One could argue Bags was one of em, though...
Dierker wouldn't let Bagwell run as much as he wanted, because he was afraid of his superstar getting hurt. The fact is Jeff could have been a 40-40 threat annually in the 90's. Had he been playing for someone with an ethos of Herzog in the 80's I think he would have stolen 30-50 a year in his prime.
Unless steroids become legalized, I guarantee you will NEVER see Babe Ruth or even Lou Gehrig type numbers in baseball again.
It goes for pitchers too. Clemens had to juice up to get into Walter Johnson's league, and he still falls short statistically. Maddux also falls short, Randy Johnson, Pedro, etc. Hell, they also fall way short to Cy Young too. It just seems strange to me that all of the best players and pitchers statistically seemed to play 50-60+ years ago, but whatever.
I'll just state one more time that I think it's unrealistic to expect Pujols or any other great hitters to come close to the batting statistics of Ruth, Gehrig, etc. I'm pretty sure it will never happen. Records like Ruth's career slugging% or his career OPS+ will stand forever.
Last edited by fenrir; 05-02-2012 at 12:55 AM.
If it hasn't already been mentioned, you wonder what age Pujols really is.
He's clearly in decline at this stage. How he handles being out of his comfort zone in St Louis remains to be seen, early indications aren't very good.
There is no proof, but all available evidence points to Pujols' competition and pitching being much stronger than Gehrig's. Lou is one of my heroes and always will be, but we have to be honest about this timeline debate.
What 'evidence' is there that the league now is better? Even if that is so, then every player during Gehrig's time was playing against the same level of low competition, and inferior pitching, and he still stood out. What more could he and Ruth do? If they had batted .450 every year and drove in 200, then some people would still say it is only because of low level of competition.
I've said this before: people want to penalize Gehrig in two ways, and in the process try to discount both his relative rates and his raw stats. They say his raw stats cannot be taken seriously because he played in such a high scoring era, and that his relative stats cannot be taken seriously, because everyone was still playing 'small ball', and he was hitting home runs. Well to me, you can't have it both ways. If the league was still stuck in the dead ball way of thinking, then why was scoring so high? If it was so easy to hit, then why was only Ruth and Foxx in a few years, able to match Lou's numbers?
The whole basis of sabermetrics is, because comparing raw stats throughout eras is unfair, to compare players based on relative stats. If we are then going to say that the relative stats are also skewed, then there is really no way to even have such debates as this. There is no way to 'prove' that players have gotten better. on average, over time. If anything, the only 'proof' we have points to the fact that the players have remained about the same in quality. This 'proof' is the fact that baseball is a continuous process.

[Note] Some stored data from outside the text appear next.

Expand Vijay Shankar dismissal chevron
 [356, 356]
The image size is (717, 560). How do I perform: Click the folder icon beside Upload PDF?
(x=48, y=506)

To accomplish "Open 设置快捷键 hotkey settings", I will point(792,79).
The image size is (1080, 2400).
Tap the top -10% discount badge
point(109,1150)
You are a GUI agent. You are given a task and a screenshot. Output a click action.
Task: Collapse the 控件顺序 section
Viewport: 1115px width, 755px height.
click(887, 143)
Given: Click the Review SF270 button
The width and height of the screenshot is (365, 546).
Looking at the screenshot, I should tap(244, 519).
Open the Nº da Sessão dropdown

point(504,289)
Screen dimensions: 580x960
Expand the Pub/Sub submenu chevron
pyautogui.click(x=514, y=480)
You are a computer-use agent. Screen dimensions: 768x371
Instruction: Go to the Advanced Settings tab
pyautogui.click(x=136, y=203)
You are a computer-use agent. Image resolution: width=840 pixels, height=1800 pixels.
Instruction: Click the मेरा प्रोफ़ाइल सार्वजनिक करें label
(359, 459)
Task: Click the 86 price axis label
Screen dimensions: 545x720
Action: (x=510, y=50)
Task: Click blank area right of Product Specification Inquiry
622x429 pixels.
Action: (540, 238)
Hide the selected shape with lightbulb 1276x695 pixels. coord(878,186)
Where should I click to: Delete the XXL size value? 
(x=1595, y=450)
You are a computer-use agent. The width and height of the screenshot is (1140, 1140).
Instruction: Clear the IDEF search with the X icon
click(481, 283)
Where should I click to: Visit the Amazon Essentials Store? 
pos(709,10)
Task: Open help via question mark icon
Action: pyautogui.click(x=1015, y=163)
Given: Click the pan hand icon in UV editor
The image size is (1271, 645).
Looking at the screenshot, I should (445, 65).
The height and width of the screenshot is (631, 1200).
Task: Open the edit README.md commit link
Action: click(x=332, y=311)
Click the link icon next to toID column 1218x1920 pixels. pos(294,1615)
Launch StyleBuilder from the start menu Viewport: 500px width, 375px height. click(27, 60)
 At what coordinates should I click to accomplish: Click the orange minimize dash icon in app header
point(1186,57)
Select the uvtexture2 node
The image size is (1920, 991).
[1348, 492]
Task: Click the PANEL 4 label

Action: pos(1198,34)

Some players playing now also played against guys 20 years ago...and some players playing 20 years ago also played against guys who played 20 years earlier...and so on. This is very important. If the average player was indeed improving at such a rapid rate, then it would not be possible for 35 and 40 year olds to keep up with the ever improving influx of younger, better players. In any case, I think once you reach a certain level, then you max out, and the numbers you put up will remain about the same. Some players can do great in AAA ball , and then flop in the majors...and some players can do good in the majors, and light it up in AAA..but I think that the BEST players wouldn't change. I think if you put Pujols or Kemp in AAA, then they will have about the same numbers, despite the lower 'league quality'
Last edited by willshad; 05-04-2012 at 08:19 PM.
The issue for me isn't whether or not Lou Gehrig would be elite. My issue is with people knocking Pujols simply because he hasn't posted video games numbers like Gehrig did, when in reality no non steroid player has been capable of those kind of numbers for over 50+ years. Hell, even with all the flagrant steroid abuse going on, only ONE juicer was able to approach Babe Ruth/Gehrig/Williams type numbers.
Last edited by fenrir; 05-04-2012 at 09:55 PM.
You do understand how much harder it is to dominate in today than it was 75 years ago....or do you just think almost all the best players in history just happened to finish their careers more than 5 decades ago?
What's more likely?
We have three options. We can compare them on raw numbers (silly waste of time), or on relative numbers (which doesn't mean much because they're "relative" only in comparison to the average guy in that league, that year). Gehrig "wins easily on both counts" because a good percentage of the competition he was dominating wouldn't even be in the Bigs today. The entire bottom quartile (or perhaps more!) would have their places taken by African American, Latin American, and now even some Asian players that weren't even around in Gehrig's day...save a handful of outliers/novelty acts.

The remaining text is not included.